Back in my room, I find the hag waiting in the door frame, one hand outstretched and the other pointing to her palm. I close and lock the door, vaguely wondering what will await me when I open the it again on tomorrow?
I needn’t have wondered. Come 6:00am I am awakened by the doorknob slowly turning. When whomever is on the other side finds it locked they start to pound their fist against the wood instead. I pull the door open with some displeasure, and there is the importunate old hag, still pointing to her palm. I decide the argument of the previous night likely had something to do with her disturbing the clientele.
An auspicious start to the second day, which takes a flying nosedive from there. The Biryani of the day before has taken effect. I’d woken in the night, my stomach an internal tsunami and spent half of it on the toilet. I know I risk severe dehydration cycling in the heat without food or water in my stomach, but I am not staying another day in that hotel of horrors, so I pack up and decide to try and reach Baleshwar, 100 km away. They are the longest 100 kilometers I have ever cycled. I have not eaten or drunk since yesterday, my head is pounding and my stomach is getting ready to either implode or explode.
Antonio calls around 10:30. ‘Everything okay?’
‘No. I don’t know if I can go on. I have to crap so badly I can hardly pedal anymore.’
‘Just stop somewhere.’
The sound that comes out of me is somewhere between a cry and a laugh. ‘Where?! I am literally on a highway in the middle of nowhere.’ I am not about to squat by roadside alla Indian. I keep on pedaling, dizzy from the heat and the excruciating pain in my stomach. Antonio calls again.

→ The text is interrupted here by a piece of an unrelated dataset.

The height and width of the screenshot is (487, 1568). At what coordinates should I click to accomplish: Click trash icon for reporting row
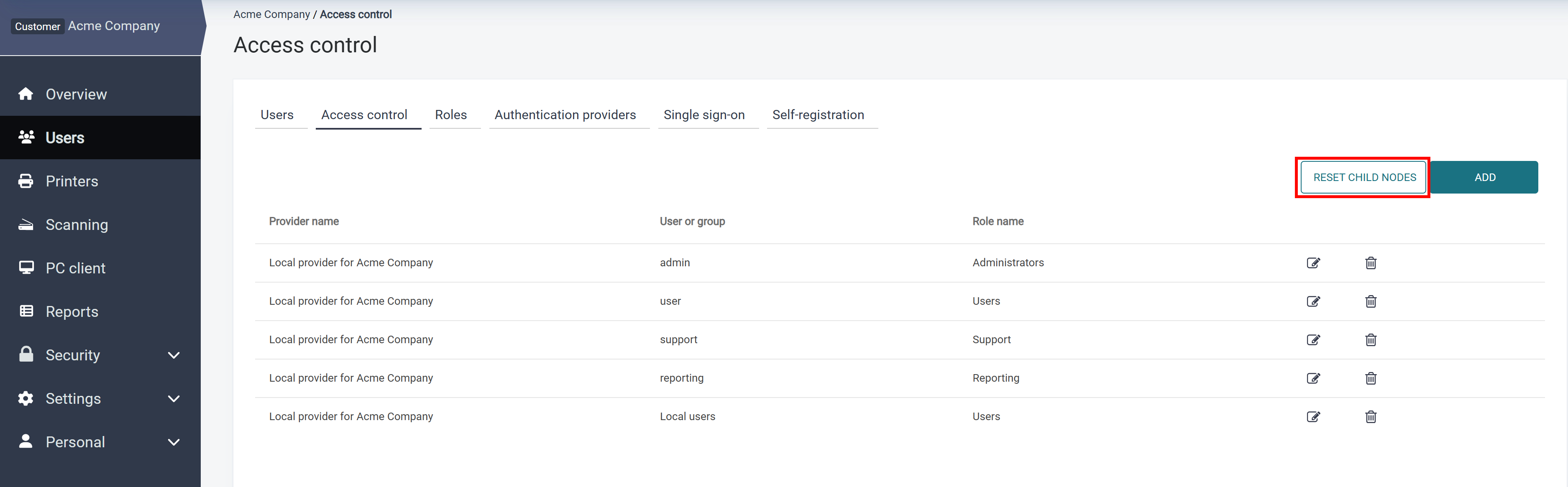click(x=1370, y=378)
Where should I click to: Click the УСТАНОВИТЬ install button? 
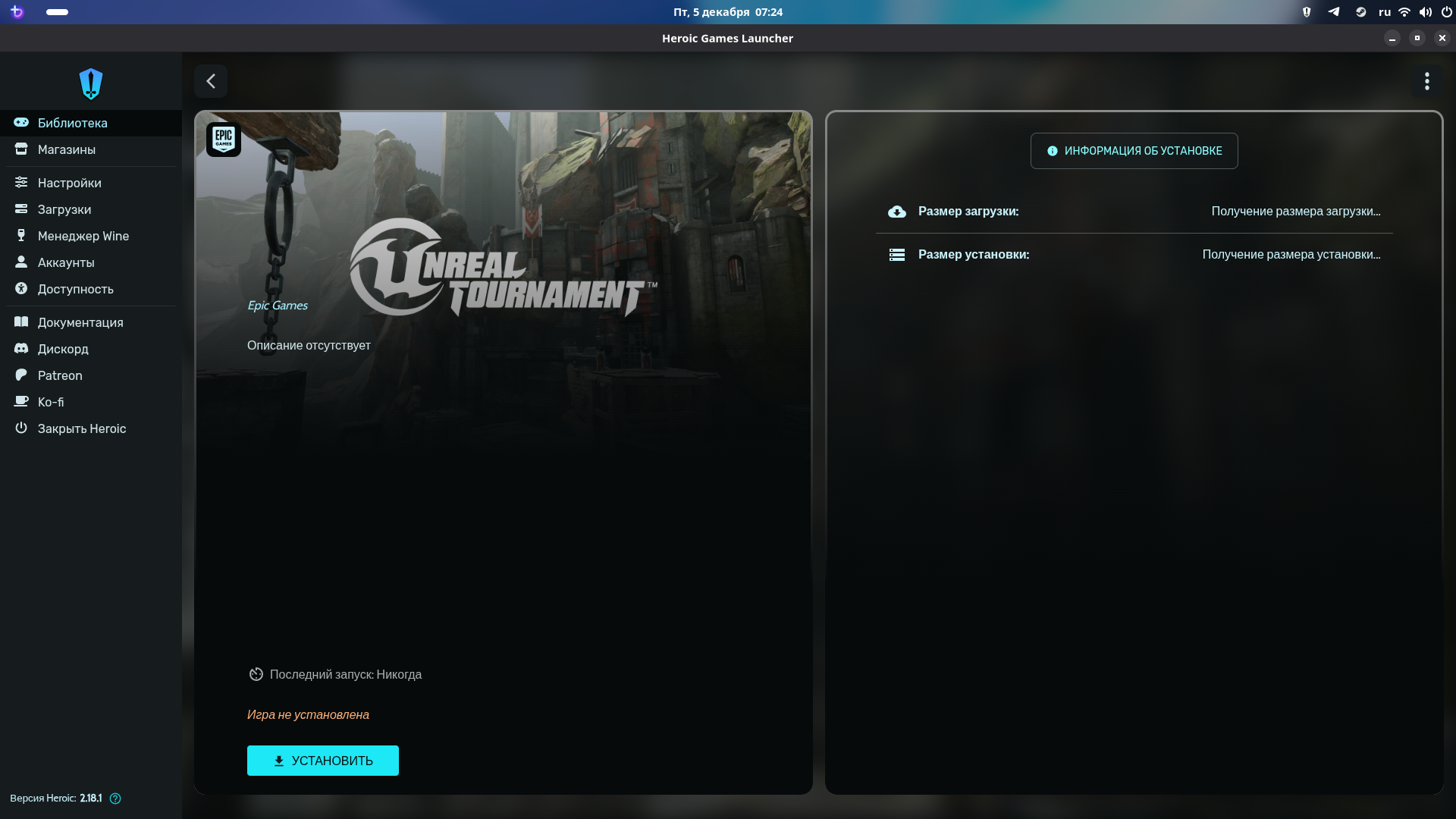pos(323,761)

‘Ju, I’ve booked you into a clean hotel in Baleshwar. Just try to reach there and you can rest.’ I wonder what planet he is on. A lot of sarcastic replies come to mind.
‘Kay.’ Is all I manage and hang up. I have to stop every few kilometers, one leg wrapped tightly around the other like a liquorice stick while my stomach rumbles and shakes with the early stirrings of an intestinal eruption. By the time I enter Baleshwar, there is no more restraining it. Right in the middle of the street, it explodes. Literally and publicly. I run cross-legged into the first hotel I see.
‘Help!’ I shout desperately. ‘Please! The toilet!’
The old, turbaned man at reception points wordlessly to a white door at the end of the hall. The horrifying ordeal which follows would need the entire alphabet to describe. A is for awful, B is for bust, C for chagrin, D for disgust…
I have hit the lowest point yet. Veritable rock bottom. Washing out my pants in the toilet, I just start laughing. It’s one of those scenarios you hear about, but never imagine could happen to you. I have shit myself like a baby at 31 years old. It can’t get much worse than this, can it? Fortunately, the bathroom has a shower and I use it. Putting my wet clothes back on, I emerge nearly half an hour later, looking sheepish.
‘Thank you.’ I mumble to the man behind the desk, my pride completely pulverised.
‘Ten rupees.’ He answers. I fish out the cost of my shame and quickly slink out.